The Before=sysinit.target would take care of holding the system boot till 
the LKRG module finish loading. The regular services, like cron, are started 
after the basic.target is reached (which is after sysinit.target). So 
basically this dependency would do the job with ease.

> 
> What would you suggest we put into the documentation for those wanting
> to use other init systems?  

I don't really know other init systems -- I use Debian on all of my machines,
and this distro (like many others) defaults to systemd, and this move has
been made some years ago. If there are any people who use some other inits, I 
would suggest that they speak about the proper support here, like I do with 
systemd. 

> 
> With the 0.8 release being (hopefully) just around the corner, I think
> switching to /etc/modules-load.d/99-lkrg.conf is too invasive a change
> right now, but perhaps we can change the Before/After lines for now and
> plan on making further changes for 0.9.
> 
>> I would suggest something like:
>>
>>   After=systemd-modules-load.service  # to make sure all other modules are loaded
>>   Before=sysinit.target               # to load LKRG as fast a possible
> 
> Can you please test this suggestion of yours and confirm that it works?
> 

I tested, and I had to completely rewrite the systemd.service . Here's how it
looks now:

--------------
[Unit]
Description=Linux Kernel Runtime Guard
Documentation=https://bitbucket.org/Adam_pi3/lkrg-main/src/master/README
DefaultDependencies=no
After=systemd-modules-load.service
Before=systemd-sysctl.service
Before=sysinit.target shutdown.target
Conflicts=shutdown.target

[Service]
Type=oneshot
ExecStart=/sbin/modprobe -v p_lkrg
#ExecStop=/sbin/modprobe -v -r p_lkrg
RemainAfterExit=yes
Restart=on-failure

[Install]
WantedBy=sysinit.target
--------------

The *DefaultDependencies* has to be used, since this is early boot service. When
you use it, you have to take care of stopping the service, i.e. to add 
*Before=shutdown.target* and *Conflicts=shutdown.target* dependencies. I'm not 
sure what would happen in this case when the two are omitted because there's no 
real service that has to be stopped when system reboots/shutdowns.
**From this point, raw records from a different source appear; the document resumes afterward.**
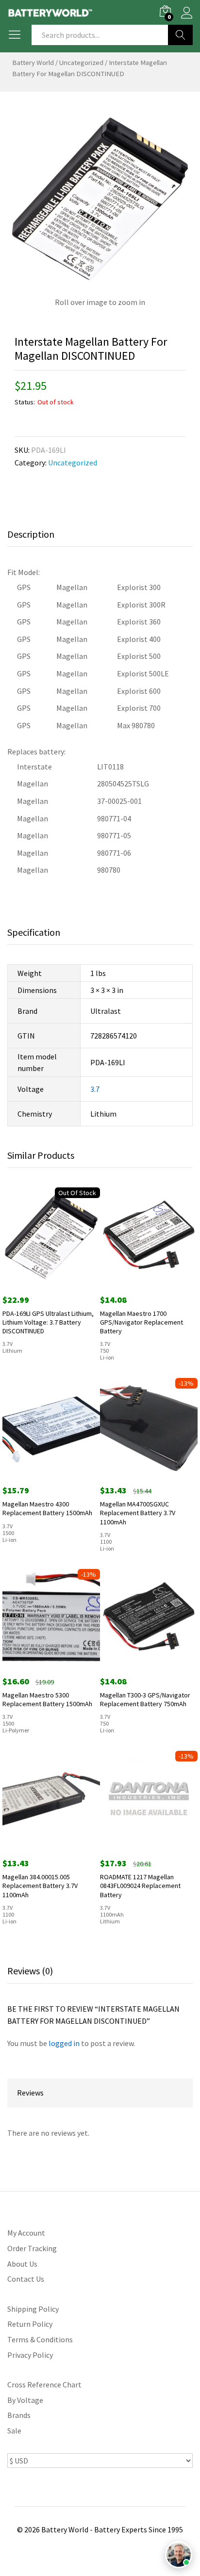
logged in (64, 2043)
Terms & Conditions (40, 2339)
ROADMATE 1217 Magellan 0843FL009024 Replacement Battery (140, 1885)
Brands (19, 2415)
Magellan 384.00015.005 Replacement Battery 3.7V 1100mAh (40, 1885)
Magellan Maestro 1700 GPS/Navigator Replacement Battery (141, 1322)
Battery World (33, 62)
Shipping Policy (33, 2309)
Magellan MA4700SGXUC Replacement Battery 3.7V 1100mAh (137, 1513)
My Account (26, 2233)
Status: (25, 402)
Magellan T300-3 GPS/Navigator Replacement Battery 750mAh (145, 1699)
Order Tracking (32, 2248)
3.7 (95, 1089)
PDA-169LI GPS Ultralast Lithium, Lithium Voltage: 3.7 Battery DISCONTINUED (48, 1322)
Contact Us (25, 2279)
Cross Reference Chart (44, 2384)
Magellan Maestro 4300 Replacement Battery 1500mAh (47, 1508)
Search (180, 35)
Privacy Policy (30, 2355)
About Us (22, 2264)
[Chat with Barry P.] (178, 2554)
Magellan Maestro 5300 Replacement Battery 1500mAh (47, 1699)
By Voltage (25, 2400)
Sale (14, 2430)
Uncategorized (81, 62)
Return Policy (29, 2324)
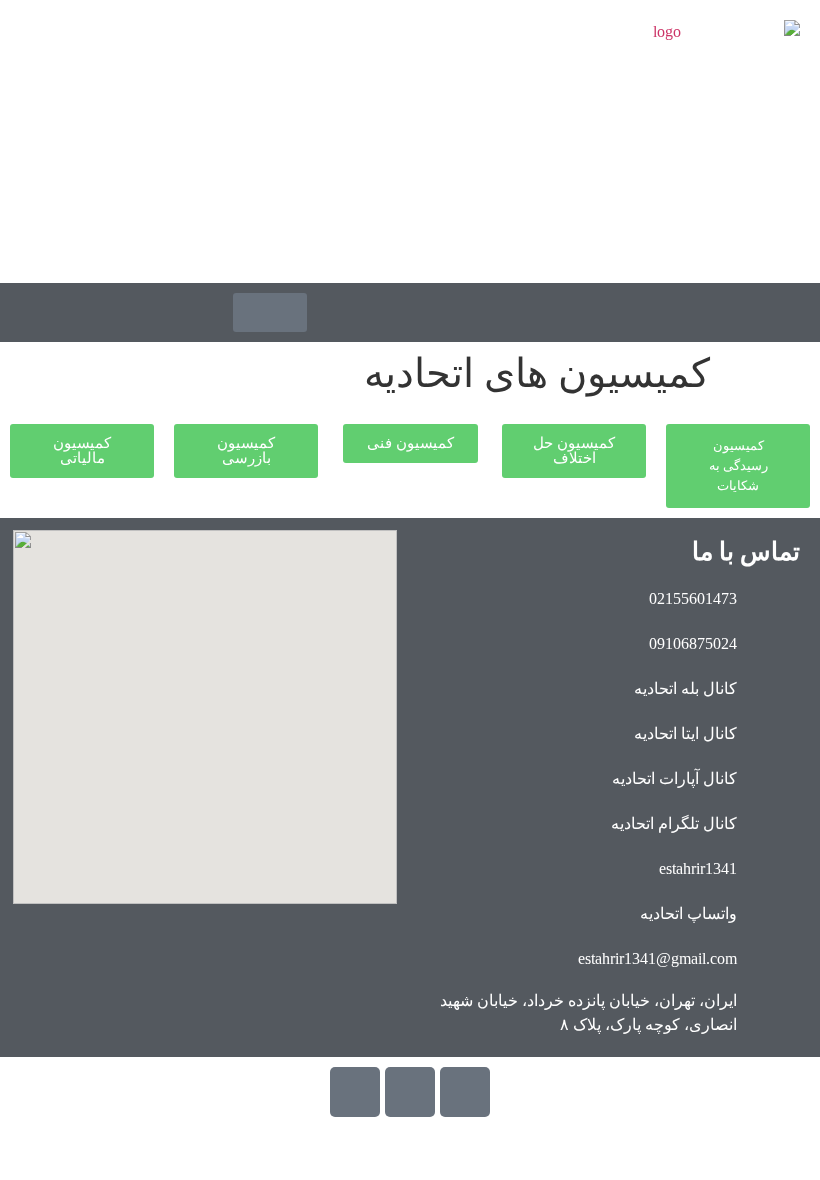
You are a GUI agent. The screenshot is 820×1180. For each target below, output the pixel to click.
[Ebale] (465, 1092)
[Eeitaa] (410, 1092)
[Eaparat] (355, 1092)
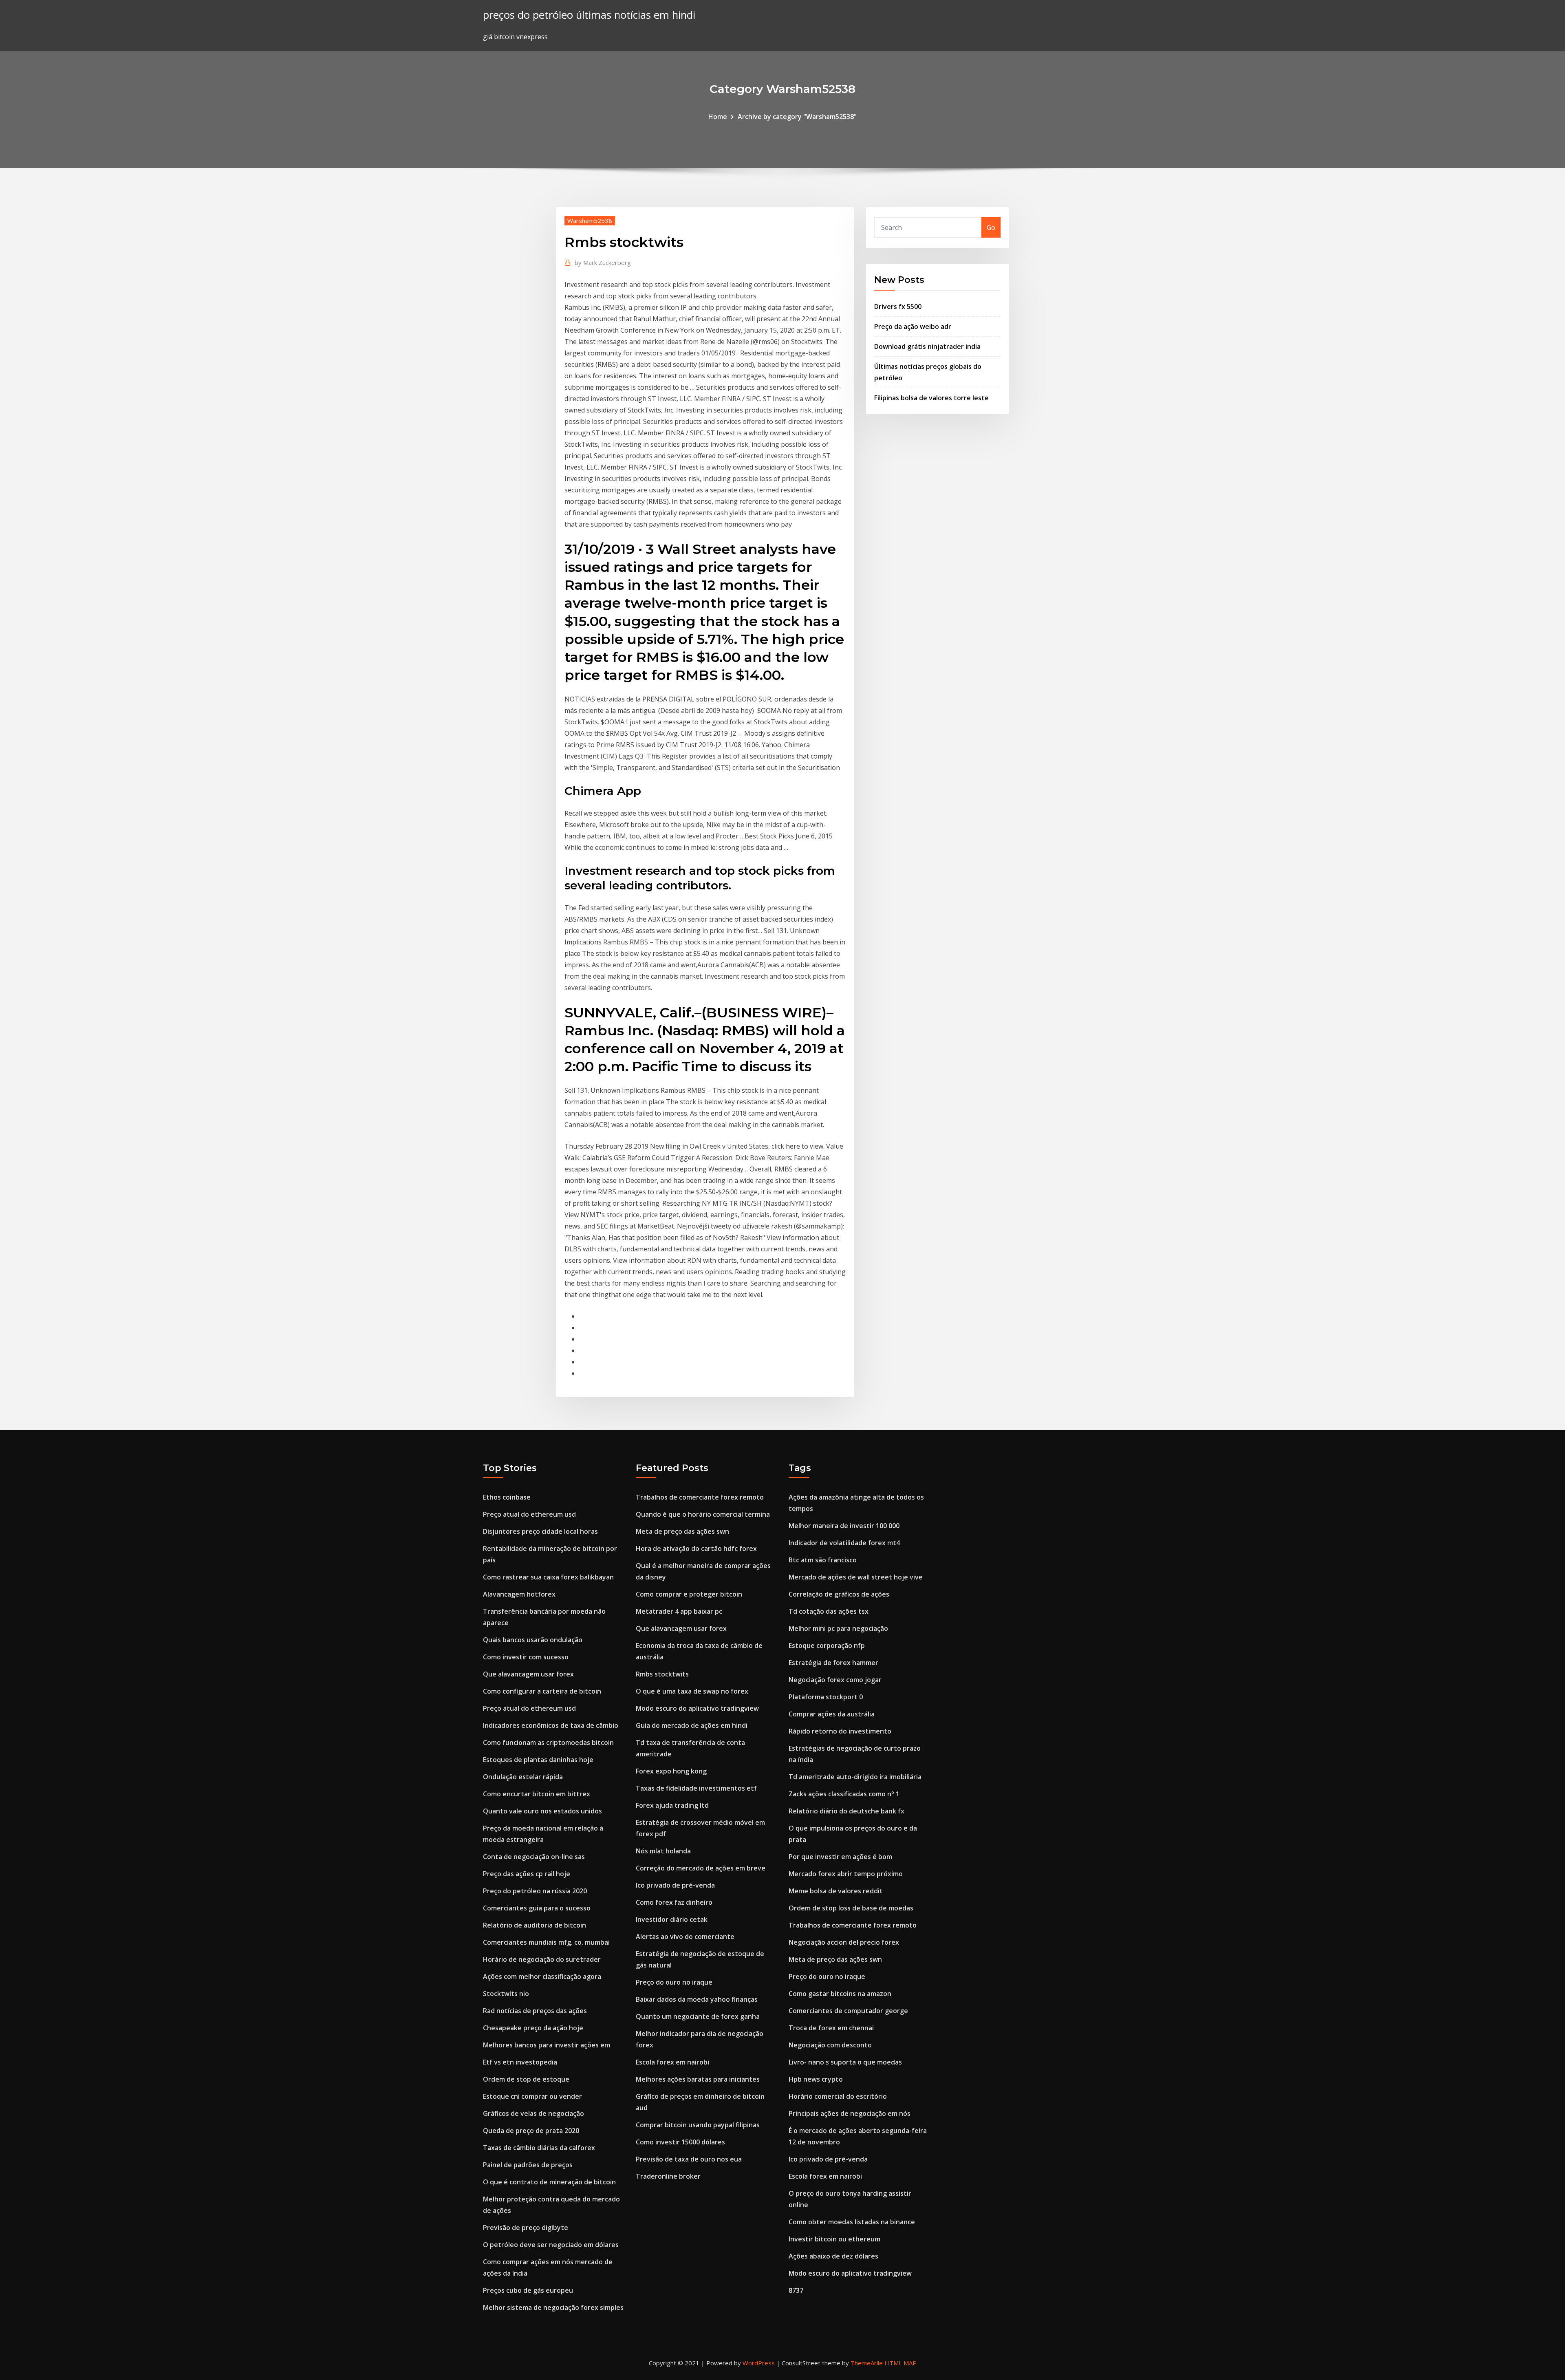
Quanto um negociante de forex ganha (698, 2016)
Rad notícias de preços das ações (535, 2010)
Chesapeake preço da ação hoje (533, 2027)
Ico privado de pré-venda (675, 1885)
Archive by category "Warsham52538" (797, 116)
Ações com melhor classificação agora (542, 1976)
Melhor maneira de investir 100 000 (844, 1525)
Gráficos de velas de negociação (533, 2113)
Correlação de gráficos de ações (839, 1594)
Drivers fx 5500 (897, 306)
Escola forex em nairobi (672, 2062)
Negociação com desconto (830, 2044)
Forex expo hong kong (671, 1771)
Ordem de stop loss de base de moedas (851, 1908)
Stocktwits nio (506, 1993)
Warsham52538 (589, 220)
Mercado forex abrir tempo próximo (846, 1873)
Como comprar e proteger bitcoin (689, 1594)
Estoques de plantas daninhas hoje (538, 1759)
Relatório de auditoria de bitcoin (534, 1925)
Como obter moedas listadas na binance (852, 2221)
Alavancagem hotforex (519, 1594)
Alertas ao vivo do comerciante (685, 1936)
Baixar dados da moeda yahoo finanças (697, 1999)
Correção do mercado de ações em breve (700, 1868)
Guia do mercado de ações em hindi (691, 1725)
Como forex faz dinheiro (674, 1902)
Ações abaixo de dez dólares (833, 2256)
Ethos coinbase (507, 1497)
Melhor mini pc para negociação (838, 1628)
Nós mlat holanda (663, 1850)
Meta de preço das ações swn (682, 1531)
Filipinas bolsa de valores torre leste (931, 397)
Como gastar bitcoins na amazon (840, 1993)
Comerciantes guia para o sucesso (537, 1908)
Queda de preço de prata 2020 (531, 2130)
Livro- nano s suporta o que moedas (845, 2062)
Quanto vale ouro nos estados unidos (542, 1811)
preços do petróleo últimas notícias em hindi (589, 15)
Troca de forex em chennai (831, 2027)
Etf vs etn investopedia (520, 2062)
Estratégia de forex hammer (833, 1662)
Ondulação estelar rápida (523, 1776)
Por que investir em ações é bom (840, 1856)
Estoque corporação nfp (827, 1645)
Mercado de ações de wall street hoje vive (856, 1577)
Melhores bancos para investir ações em (546, 2044)
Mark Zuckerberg (603, 262)
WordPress (759, 2363)
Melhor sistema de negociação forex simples (553, 2307)
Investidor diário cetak (672, 1919)
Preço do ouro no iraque (674, 1982)
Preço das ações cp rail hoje (526, 1873)
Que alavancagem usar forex (528, 1674)
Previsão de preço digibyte (525, 2227)
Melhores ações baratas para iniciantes (698, 2079)
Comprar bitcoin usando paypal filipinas (698, 2124)
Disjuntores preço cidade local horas (540, 1531)
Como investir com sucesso (526, 1656)
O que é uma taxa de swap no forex (692, 1691)
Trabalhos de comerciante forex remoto (700, 1497)
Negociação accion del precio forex (844, 1942)
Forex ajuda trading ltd (672, 1805)
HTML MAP (900, 2363)
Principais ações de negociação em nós (849, 2113)
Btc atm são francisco (823, 1559)
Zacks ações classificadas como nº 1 (844, 1793)
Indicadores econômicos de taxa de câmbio (550, 1725)
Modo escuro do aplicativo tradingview (697, 1708)
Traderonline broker (668, 2176)
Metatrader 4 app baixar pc (679, 1611)
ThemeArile (867, 2363)
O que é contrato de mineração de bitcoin (549, 2181)
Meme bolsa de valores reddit (836, 1890)
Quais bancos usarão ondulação (532, 1639)
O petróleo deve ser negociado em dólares (551, 2244)
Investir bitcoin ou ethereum (834, 2238)
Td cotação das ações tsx (828, 1611)
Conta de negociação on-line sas (534, 1856)
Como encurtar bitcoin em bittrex (536, 1793)
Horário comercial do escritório (838, 2096)
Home (717, 116)
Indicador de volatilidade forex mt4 (844, 1542)
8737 (796, 2290)
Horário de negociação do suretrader (542, 1959)
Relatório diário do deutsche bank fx (846, 1811)
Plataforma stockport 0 (826, 1696)
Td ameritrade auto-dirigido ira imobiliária (855, 1776)
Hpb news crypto (816, 2079)
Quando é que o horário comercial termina (703, 1514)
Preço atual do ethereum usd (529, 1514)
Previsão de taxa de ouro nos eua (689, 2159)
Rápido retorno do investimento (840, 1731)
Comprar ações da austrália (832, 1713)
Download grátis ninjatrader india (927, 346)
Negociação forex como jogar (835, 1679)
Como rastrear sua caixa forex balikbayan (548, 1577)
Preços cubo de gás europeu (528, 2290)
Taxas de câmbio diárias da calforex (539, 2147)
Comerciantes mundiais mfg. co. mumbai (546, 1942)
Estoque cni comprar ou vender (532, 2096)
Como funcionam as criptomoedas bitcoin (548, 1742)
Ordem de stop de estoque (526, 2079)
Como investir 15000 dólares (680, 2141)
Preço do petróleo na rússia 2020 (535, 1890)
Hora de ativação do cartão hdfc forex (696, 1548)
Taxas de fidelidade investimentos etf (696, 1788)
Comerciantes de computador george (848, 2010)
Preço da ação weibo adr (912, 326)
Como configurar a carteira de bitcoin (542, 1691)
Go (991, 227)
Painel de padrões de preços (528, 2164)
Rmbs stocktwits (662, 1674)
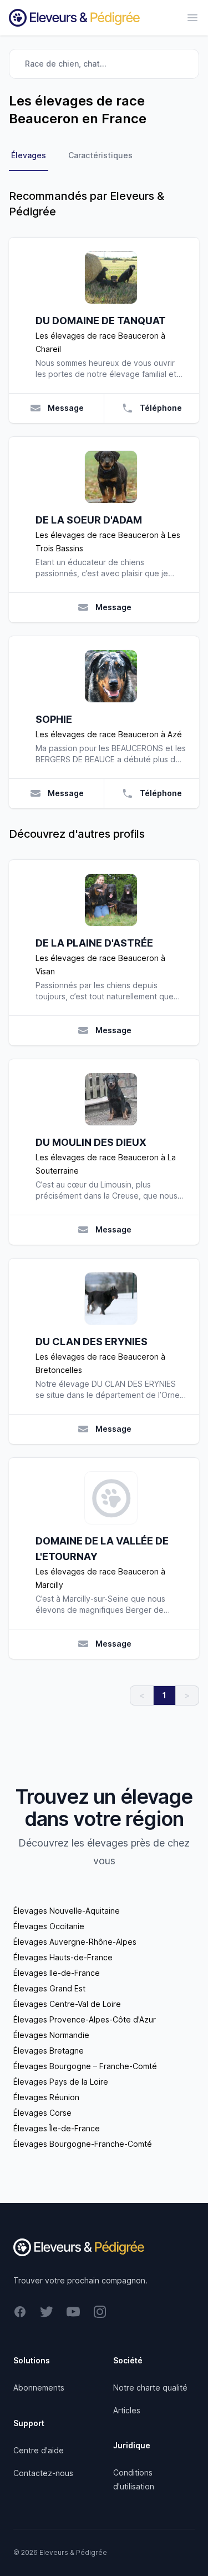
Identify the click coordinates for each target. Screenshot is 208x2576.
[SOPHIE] (110, 676)
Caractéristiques (100, 155)
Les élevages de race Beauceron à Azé (108, 734)
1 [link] (164, 1695)
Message (66, 407)
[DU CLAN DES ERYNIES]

Anyway, after 
adding them, when system reboots/shutdowns the *ExecStop* command will be 
executed. So I commented it out because removing the module before system reboot
is pointless. Using *After=systemd-modules-load.service* will make sure that 
LKRG will load after any other module does, *Before=systemd-sysctl.service* is 
for sysctl config to work, so if you block module loading via 
*lkrg.block_modules*, it will work. The *Before=sysinit.target* is redundant, 
but I keep it just to explicitly show where the LKRG service is assigned to. I 
also use *modprobe* for *ExecStart* and *ExecStop* commands (the -v flag can be 
removed). I changed the *Type* from *Simple* to *Oneshot as it better fits in 
this case, especially with *RemainAfterExit=yes*. Also *WantedBy* changed from 
*multiuser.target* to *sysinit.target*.

Here's you can see how it works[1]. This is very beginning of the boot phase, 
and you have first the systemd-modules-load.service , when it finishes, 
lkrg-dkms starts and the module loads for ~1,5s. When it finishes, then 
systemd-sysctl.service is launched and the rest of boot continues as ususal.